By Peter Perrotta
When one strives to stand out – like going out on the limb with a way different style – there always stands the chance that the result will be a “you either love it, or hate it” reaction.
Pink hair. Blue hair. Purple hair. Maybe, I’m old fashioned, but something about it just doesn’t look right to me.
When the folks at Japanese car importer Toyota began toying with the idea of the crossover SUV CH-R model a few years back, it began as a very edgy looking and sculpted concept car. A lot of these types of cars never make it to the mass market production line.
But, Toyota went out on the limb in 2018 and introduced the C-HR crossover as a worldwide, mass market production car. The CH-Rs that are sold in the United States are actually made in Turkey.
To be honest, I had never even heard of this model until the publicist from Toyota scheduled me for a one week test drive for review recently.
When I told my brother, who sells Toyota’s in Minnesota, that I was going to be test driving one he said, “You’re going to hate it.”
Well, after one week behind the wheel of the 2020 Toyota CH-R Limited recently, I must confess, I didn’t hate it. I kind of liked it, with some reservations.
First off, before I get into all the technical details, being the journalist that I am, I rushed to research just why this compact crossover is called the CH-R.
The answer is a bit confusing, but here goes. It stands for Compact High Rider, Cross Hatch Run-about or Coupe High Rider.
At first glance, the exterior of this vehicle looks like a very snazzy, sculpted flying wedge with the back end of the car sitting up noticeably higher than the front end.
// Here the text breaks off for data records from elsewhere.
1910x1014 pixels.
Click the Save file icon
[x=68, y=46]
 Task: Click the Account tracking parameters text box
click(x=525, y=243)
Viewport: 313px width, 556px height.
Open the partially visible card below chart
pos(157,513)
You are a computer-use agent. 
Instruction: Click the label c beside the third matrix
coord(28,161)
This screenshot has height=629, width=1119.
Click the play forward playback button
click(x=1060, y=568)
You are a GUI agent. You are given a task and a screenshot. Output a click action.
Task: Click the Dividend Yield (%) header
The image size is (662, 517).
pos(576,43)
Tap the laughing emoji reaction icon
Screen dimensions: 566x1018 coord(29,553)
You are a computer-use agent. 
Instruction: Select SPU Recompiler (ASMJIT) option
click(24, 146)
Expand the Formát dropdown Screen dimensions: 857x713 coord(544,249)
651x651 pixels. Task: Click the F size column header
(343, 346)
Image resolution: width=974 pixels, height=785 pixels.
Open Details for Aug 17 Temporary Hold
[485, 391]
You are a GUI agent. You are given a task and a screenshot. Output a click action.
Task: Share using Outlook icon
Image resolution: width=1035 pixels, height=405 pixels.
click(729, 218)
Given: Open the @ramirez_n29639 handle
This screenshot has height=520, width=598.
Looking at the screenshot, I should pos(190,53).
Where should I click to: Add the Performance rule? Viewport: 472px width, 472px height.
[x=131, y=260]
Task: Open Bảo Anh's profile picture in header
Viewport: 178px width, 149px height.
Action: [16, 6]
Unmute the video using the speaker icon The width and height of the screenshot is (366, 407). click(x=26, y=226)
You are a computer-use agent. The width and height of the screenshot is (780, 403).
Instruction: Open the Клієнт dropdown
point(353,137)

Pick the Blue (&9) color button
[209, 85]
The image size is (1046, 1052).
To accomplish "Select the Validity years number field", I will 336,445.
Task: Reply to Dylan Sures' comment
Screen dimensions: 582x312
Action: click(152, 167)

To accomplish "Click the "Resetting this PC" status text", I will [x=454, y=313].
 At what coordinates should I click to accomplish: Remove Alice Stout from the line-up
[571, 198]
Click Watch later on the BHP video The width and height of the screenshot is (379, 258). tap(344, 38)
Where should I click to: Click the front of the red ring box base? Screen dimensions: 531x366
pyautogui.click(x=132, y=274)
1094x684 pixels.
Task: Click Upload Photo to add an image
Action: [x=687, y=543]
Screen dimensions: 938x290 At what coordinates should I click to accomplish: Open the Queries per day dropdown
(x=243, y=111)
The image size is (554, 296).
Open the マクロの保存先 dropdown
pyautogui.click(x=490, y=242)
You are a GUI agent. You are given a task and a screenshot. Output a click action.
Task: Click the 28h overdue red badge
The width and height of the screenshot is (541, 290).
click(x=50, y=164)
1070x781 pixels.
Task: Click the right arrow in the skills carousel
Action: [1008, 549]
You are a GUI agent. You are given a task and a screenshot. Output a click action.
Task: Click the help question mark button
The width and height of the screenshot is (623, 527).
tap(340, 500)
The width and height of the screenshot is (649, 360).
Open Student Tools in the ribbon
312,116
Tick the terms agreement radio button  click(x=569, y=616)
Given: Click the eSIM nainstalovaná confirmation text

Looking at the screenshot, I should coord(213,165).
Hence, all those different CH-R names.
In it’s review, Car and Driver gave the CH-R high marks for what it termed its “look at me” styling “cheeky interior design” and “plenty of standard features”.
In fact, it is a stylish looking cross over SUV, the smallest Toyota offers in its lineup.
In a very edgy design feature, the handles for the rear doors of this compact SUV are located at the top of the windows. When I first attempted to open one of the back doors, it threw me for a loop for a few seconds. I had never seen a design like this. But, at the end of the day, for this vehicle that design fits and works.
The front seat cockpit and passenger seat ergonomics are superior, nicely designed and comfortable. The back seat, on the other hand, is a bit cramped.
The sticking points – and issues most car reviewers have knocked it for – is the fact that this vehicle is not offered in a four-wheel-drive drive train and only comes with a somewhat inadequate 2.0 liter, four cylinder engine that puts out a modest 144 horsepower.
Quite frankly, this car is crying out for a turbo boost engine so that it can get a little more giddy up than the 0 to 60 in 11 seconds performance.
The 2.0 liter engine is coupled with the ever popular CVT (continuously variable transmission). These transmissions don’t shift gears, using one continuous gear mode instead.
When you stomp on the accelerator, for quick passes or entrance ramp acceleration, the engine just sort of sits there and whines.
When I asked my brother if they sell a lot of these CH-Rs in Minnesota he said that the fact that it isn’t offered with a four-wheel-drive option is a major drawback, especially in a snowy state.
Whether or not Toyota has any plans to add a bit more power and a four-wheel-drive option remains to be seen.
On the positive side of that, the 2.0 liter engine is fuel efficient.
The EPA Department of Transportation fuel economy ratings for this car come in at an impressive 29 miles per gallon average – with 31 MPG on the highway and 27 in city driving.
The EPA estimates that the average annual fuel cost of operating the CH-R is a modest $1,400 as it uses about 3.4 gallons of gas per every 100 miles driven.
Toyota offers the 2020 CH-R in three different trim levels, the base LE (starting at $22,415), the mid level XLE ($24,450) and the top of the line Limited ($27,470).
The test car I drove for one week was the Limited model in Hot Lava with silver/black.
The base MSRP sticker price – with destination included – was $27,470. The only additional options on my tester were $465 for an audio plus HD upgraded radio and $500 for two-tone paint. The final sticker price on the tester came in at $28,435.
As most Toyotas do, this car gets high quality points for its structure, design and safety.
On the government’s 5-star safety ratings crash test it received an overall 5-star rating. For the frontal crash test it received five stars for driver side and four for the passenger. In the side crash test, it got five stars for both the front seat and rear seat tests. And, on the rollover test it got four stars.
The all important these days, infotainment system in this car is above average. It features an 8-inch touchscreen with six speakers. The audio system is average.
However, the functionality of the infotainment system is good. It is fairly easy to sync up your phone, music (from a iPod) and connect to the Apple Car Play or Android Auto system for navigation.
Overall, the CH-R is worth checking out if you are in the market for a compact crossover SUV. It may not be everyone’s cup of tea, but it is sure to attract enough consumers to make this an interesting consideration in this segment.